Picking a ripe watermelon is pretty straightforward: If it’s already cut up and looks red and juicy, it’s ready to eat. Cut watermelon will stay good in the fridge for about three days, as long as it’s covered with plastic wrap or in a sealed container.

When going for a whole melon, look at the bottom of the fruit where there’s a lighter spot. This is where the watermelon was resting on the ground while it grew. As the melon ripens, the spot will turn from a light green or white color to a pale yellow or cream color. If you’re planning to eat it soon, choose watermelons with the pale yellow or cream-colored spot.

Read on to learn more about the health benefits of eating watermelon, along with some recipes for how to enjoy it.

Nutritional benefits of eating watermelon

Watermelon is a good source of vitamins and other nutrients your body needs.

Lots of water

They call it watermelon for a reason. The fruit is 91 percent water. That means eating it can also help you stay hydrated.

Lycopene

Lycopene is a compound called a carotenoid. Carotenoids create the red, orange, and yellow colors in fruits and vegetables such as watermelons and tomatoes.

Your body stores lycopene in the:

  • lungs
  • liver
  • prostate
  • colon
  • skin

Regularly eating foods with lycopene has also been associated with a reduced risk of prostate cancer.

Vitamin A

Vitamin A is important for many processes in the body. It helps with your immune system, vision health, and the function of major organs. Two cups of diced watermelon has 30 percent of the daily recommended value of vitamin A.

Vitamin C

Vitamin C is an essential vitamin for human health. It helps your body recover from injury. It’s also a powerful antioxidant.

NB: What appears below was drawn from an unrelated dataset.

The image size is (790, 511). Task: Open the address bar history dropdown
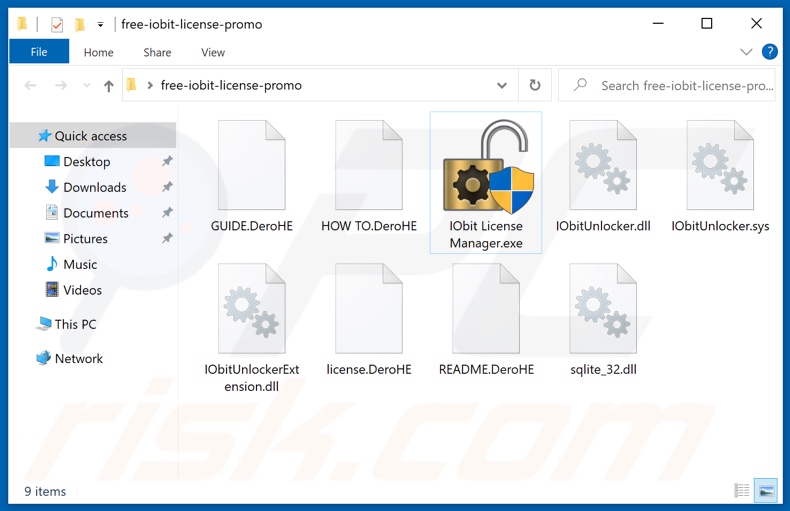pos(507,86)
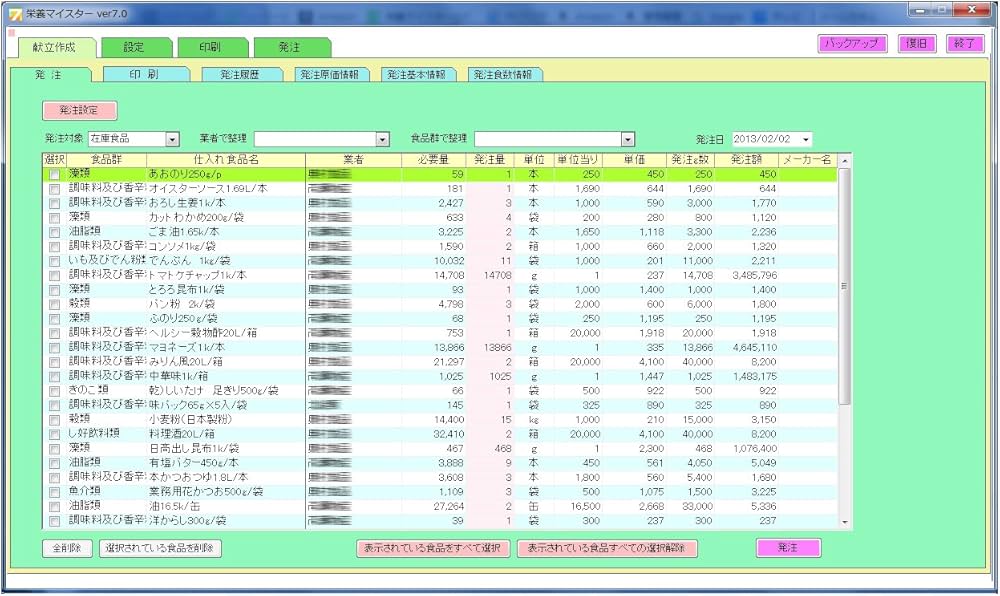Click the scrollbar up arrow of the food list
Viewport: 1000px width, 596px height.
click(x=845, y=160)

Two cups of diced watermelon has 25 percent of the daily recommended value of vitamin C.

Citrulline

Citrulline is a type of amino acid found in watermelon. Amino acids are the building blocks of protein. They can be taken apart and put back together in different ways to make the different proteins your body needs.

Your body can make some amino acids on its own. But essential amino acids must come from the food you eat. Arginine is an amino acid that your body can make, but it needs help. Citrulline is absorbed in the kidneys and used to make arginine.

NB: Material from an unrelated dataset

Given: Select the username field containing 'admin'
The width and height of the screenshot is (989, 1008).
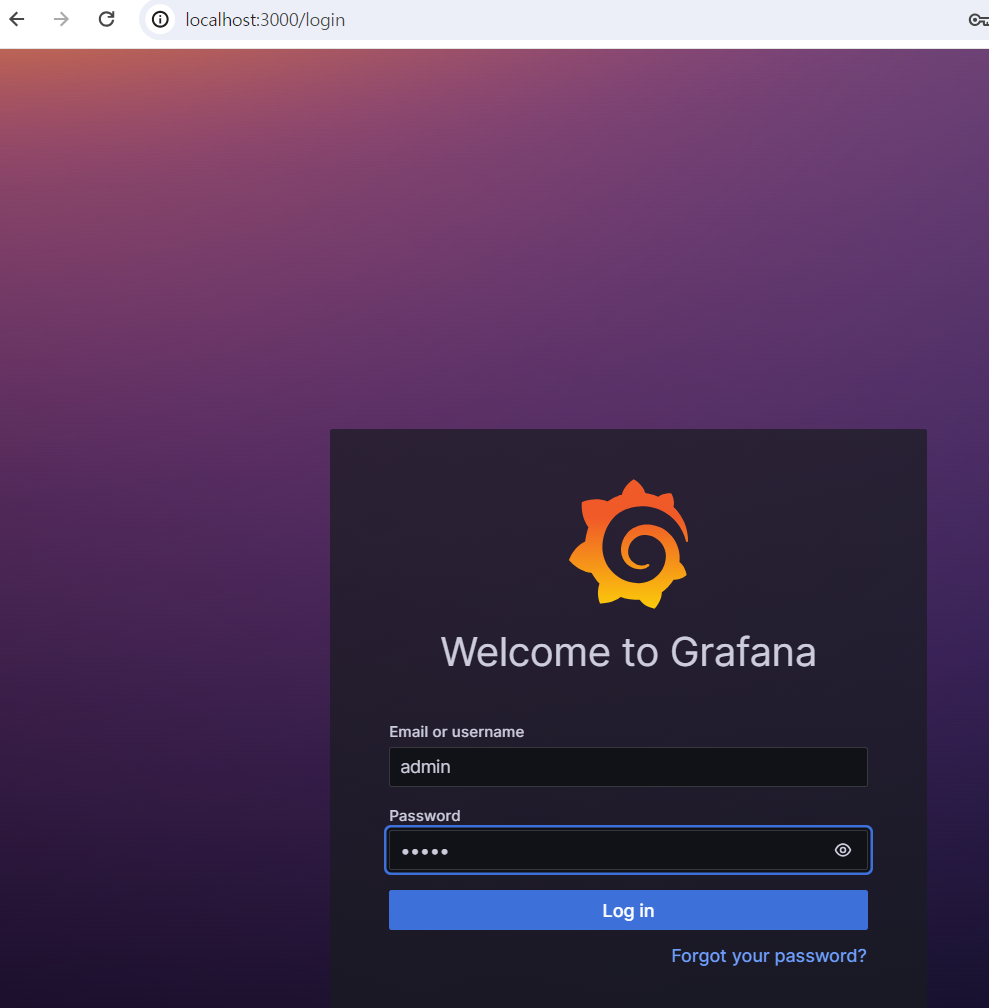Looking at the screenshot, I should (628, 766).
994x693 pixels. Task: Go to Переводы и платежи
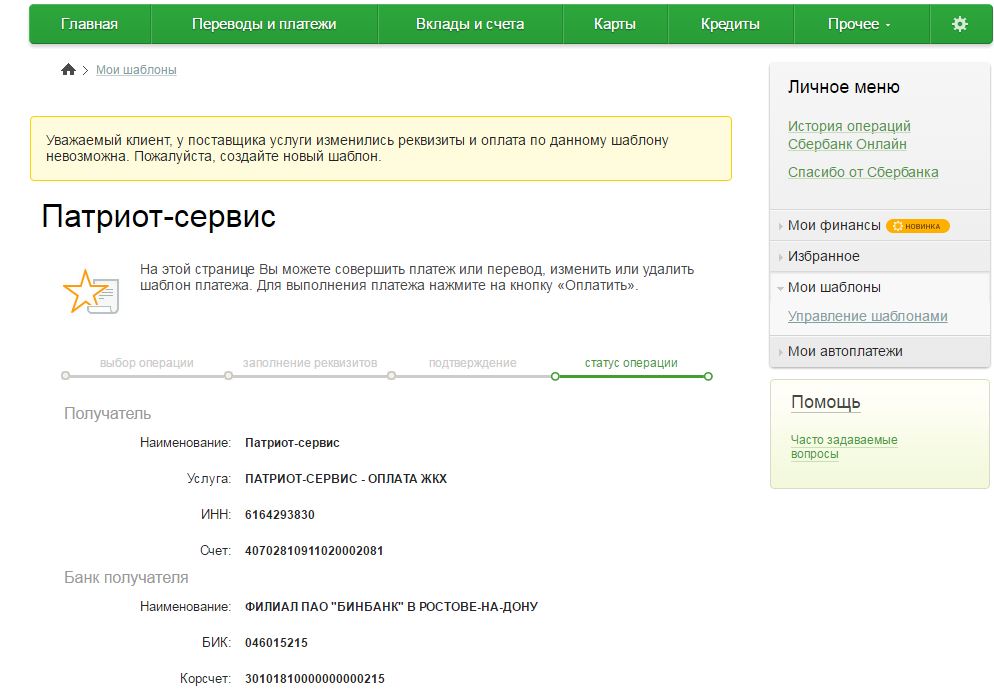(x=264, y=24)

Arginine helps your blood flow, boosts your immune system, and helps your kidneys remove waste.

The history of watermelon

The first watermelons grew in Africa. China started growing them in the 10th century. They were introduced to Europe in the 13th century, and finally came to the United States in 1629.

The fruit has changed over the years. The most popular variety of watermelon eaten today is the Charleston Grey, developed in 1954 by Charles Fredric Andrus.

How to eat watermelon

You can slice a watermelon and eat it off the rind. But how about getting a little more creative? There are lots of other healthy ways to enjoy watermelon. You might be surprised at how well it pairs with unlikely ingredients.

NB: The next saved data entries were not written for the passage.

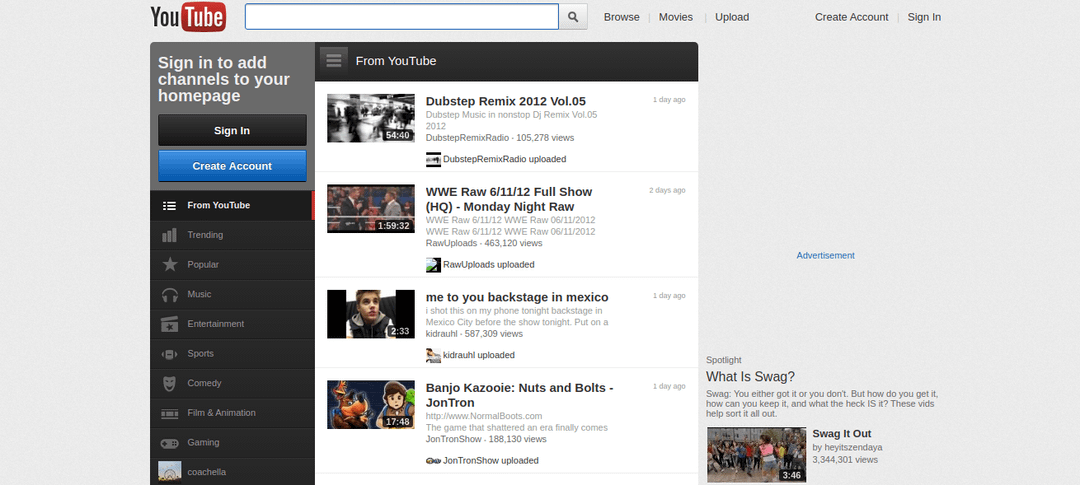The height and width of the screenshot is (485, 1080).
Task: Open Dubstep Remix 2012 Vol.05 thumbnail
Action: point(370,118)
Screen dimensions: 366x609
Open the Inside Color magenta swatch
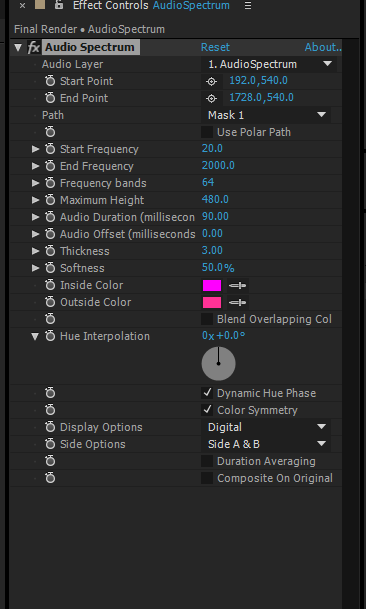coord(212,286)
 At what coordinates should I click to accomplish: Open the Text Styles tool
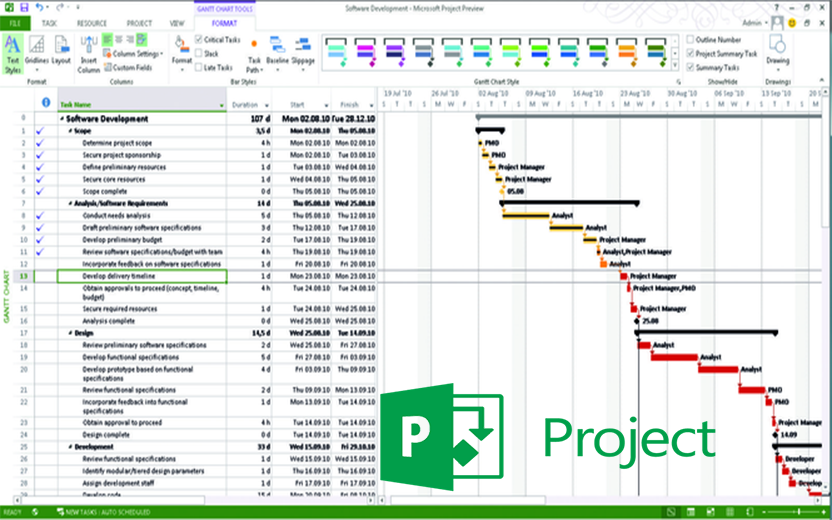(13, 54)

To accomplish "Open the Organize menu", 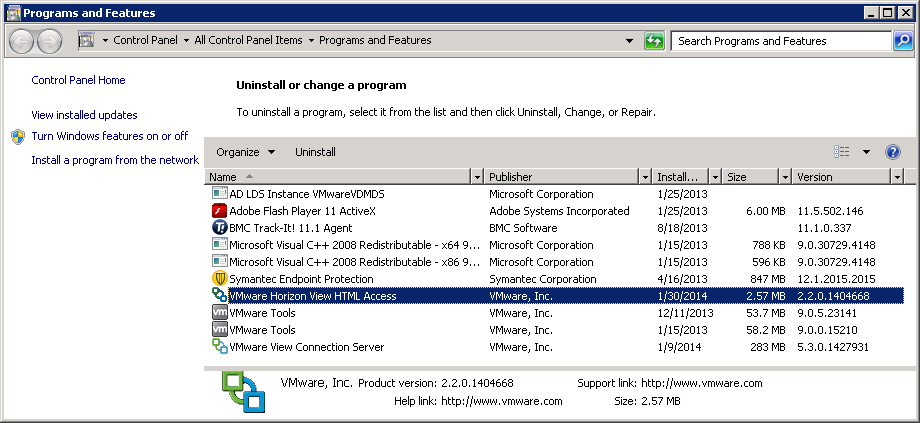I will point(245,152).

  • Watermelon salsa: Mix sweet and savory flavors with this watermelon salsa. The recipe also uses mangoes, cucumber, onions, and basil leaves for added nutrition. Try it with chips, or as a topping for chicken or steak. View the recipe.
  • Homemade watermelon popsicles: With just three ingredients, these watermelon popsicles make for an easy, healthy summer treat. View the recipe.
  • Grilled watermelon, feta, and basil salad: Try throwing watermelon on the grill for a smoky profile that goes nicely with feta, basil, and a balsamic glaze. View the recipe.
  • Simple strawberry watermelon smoothie: Don’t let the word “simple” in the name fool you. This smoothie is full of nutrients. It even contains chia seeds and ginger. View the recipe.
  • Watermelon strawberry sorbet: Guilt-free sorbet on a hot summer day anyone? Who can resist? This recipe relies on watermelon and strawberry for flavor and calls for a healthier alternative to regular sugar. View the recipe.
  • Watermelon feta salad: This is definitely a step up from your traditional fruit salad. Watermelon is paired with berries, balsamic dressing, and feta over a bed of greens. View the recipe.
  • Watermelon lemonade: Summer lemonade just got a bit of an upgrade. Adding watermelon juice to the fresh lemon juice makes it a vitamin C powerhouse. View the recipe.

Next steps

A small percentage of the population may not tolerate watermelon well due to a cross-reaction with ragweed and/or latex.

But overall, watermelon is a delicious, low-fat, low-sugar sweet treat with clear health benefits. Indulge by enjoying it on its own, or try it in a new recipe.